Berg en Terblijt (/nl/; Berg /li/ or Berg en Terbliet /li/) is the official Dutch name of a village in the municipality of Valkenburg aan de Geul in the province of Limburg in the Southern part of the Netherlands.

==History==
The area now known as Berg en Terblijt has been inhabited since the Early Middle Ages. Between the 500 and 800 A.D., a couple of farming communities have been established at the Langen Akker, on the eastern side of the village, and around the Schone Poel, which is on the western side of the village. The Schone Poel has been argued to be a traditional small Frankish, being designed in a triangular form with farms around a central drinking pool.
Until the late 1500s there had been a tradition of winemaking in the area of Berg en Terblijt. Even during the Eighty Years' War a couple of vineyards were producing wines from local varieties of vines, a tradition that has returned with the recent climate change that have made it possible once more to produce quality wines so far north.

Berg en Terblijt was a combination of Berg (4000 inhabitants) and Terblijt (100 inhabitants). Berg derived its name from its location, on top of a hill, overlooking Maastricht. The area of Berg en Terblijt is wooded and crossed by the Geul river.

In 1982 the area was merged with Valkenburg-Houthem, forming the new municipality of Valkenburg aan de Geul.

==People: economy, leisure==

As Berg is situated along the edge of the Plateau of Margraten, a very fertile loess plain about 160 meters above NAP it has been an agricultural community for most of its history. Only in the last decades has the production of foodstuffs like grains and fruits lost most of its former importance.
Nowadays, most villagers commute to work in nearby towns like Valkenburg and Maastricht. Being close to tourist hotspots Valkenburg and Maastricht, the village offers some bed and breakfast and hotel accommodation, as well as a camping site.

Since the early 1990s the village has had an own radio-station, Falcon Radio.

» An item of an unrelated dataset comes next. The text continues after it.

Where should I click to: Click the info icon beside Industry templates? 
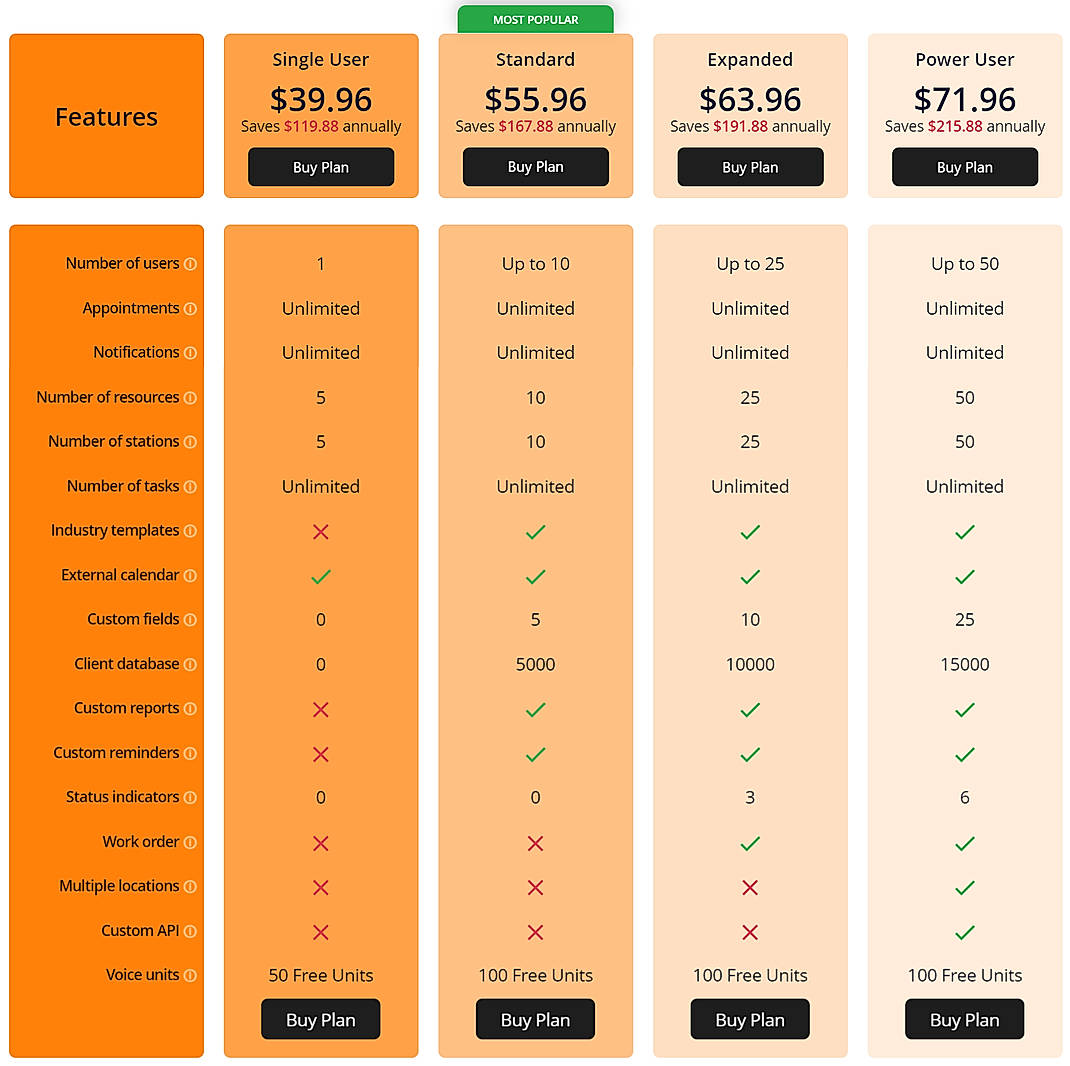[x=192, y=530]

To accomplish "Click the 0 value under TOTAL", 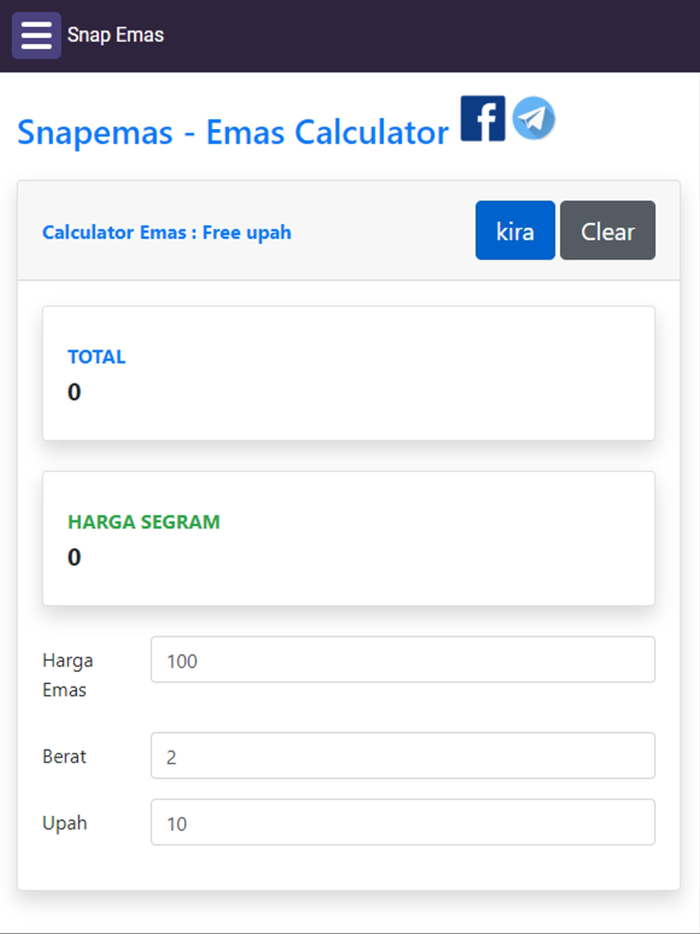I will pyautogui.click(x=74, y=392).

In recent years the local television-station of TV Valkenburg has been broadcasting on cable in the municipality of Valkenburg aan de Geul, including Berg en Terblijt

Berg en Terblijt has a very active community life with various sports clubs (football, handball, tennis, badminton, judo billiards), a concert band, a mixed choir, a young adults club (Jonkheid), and a carnival club.